# Turning car audio into home audio?



## BKJT05 (Apr 10, 2007)

I tried to plan a budget system for my Jeep WJ, but I'm not happy with the sound it makes. Not really horrible, but not good enough for me. I've started my upgrades on the Jeep and was wondering if there was a simple way to take my sub, amp, and components and build a simple iPod dock, simple loud speaker for DVD viewing? 

What would I need?


----------



## BKJT05 (Apr 10, 2007)

Doing some research, and I've came to the conclusion that ill ill need is a amplified reciever to set up a simple 2.1 system? Right? 

As for building boxes for my components, is there is size requirements or can I build a simple setup with x-overs inside?


----------



## DynaudioNut (Jan 1, 2010)

Excellent thread. I hope photo's will be included!!


----------



## BKJT05 (Apr 10, 2007)

Ouch, just trying to get some help, my fault


----------



## asoggysponge (May 14, 2013)

BKJT05 said:


> Doing some research, and I've came to the conclusion that ill ill need is a amplified reciever to set up a simple 2.1 system? Right?
> 
> As for building boxes for my components, is there is size requirements or can I build a simple setup with x-overs inside?

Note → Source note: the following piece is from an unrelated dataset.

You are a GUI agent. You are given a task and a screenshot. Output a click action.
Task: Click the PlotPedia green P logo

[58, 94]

Many home receivers are only stable down to 8ohms, your speakers are probably 4ohm. I have one that is 4ohm/8ohm switchable, so they exist but you need to watch for this. Or find a home audio amplifier that is 4ohm stable. Use WinISD to model the speakers if you can find the T/S specs.

If you have amplifiers that were used in the car that you are not using, you could look into getting a power supply. People have used computer power supplies (myself included) however I would not recommend it. Car equipment is designed for low voltage/high amperage use so it would need to be a pretty high amperage supply (about 25amps for 100watts). They typically put out a lot of noise as well. You're better off finding a home audio amp.

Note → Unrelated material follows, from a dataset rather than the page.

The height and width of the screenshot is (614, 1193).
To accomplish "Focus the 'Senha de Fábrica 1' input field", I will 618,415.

In the end you probably won't end up liking the way the sound. IMO sell the gear and get home audio equipment. Car speakers are car speakers for a reason. The sub will be easier to deal with though.


----------



## Changchung (Aug 15, 2012)

Check mine;










You just need a 12v DC power supply, you can find it in ebay, I am using a 30amp for a LAsound 4x35 amp and a Linear Power eq. Sound great with a pair of a Infinity 5 1/4 components, a pair of 5 1/4 clarion and a pair of midrange. The Crown amp is for a 12" sub powerbass


Sent from my phone with camera with flash and internet on it...


----------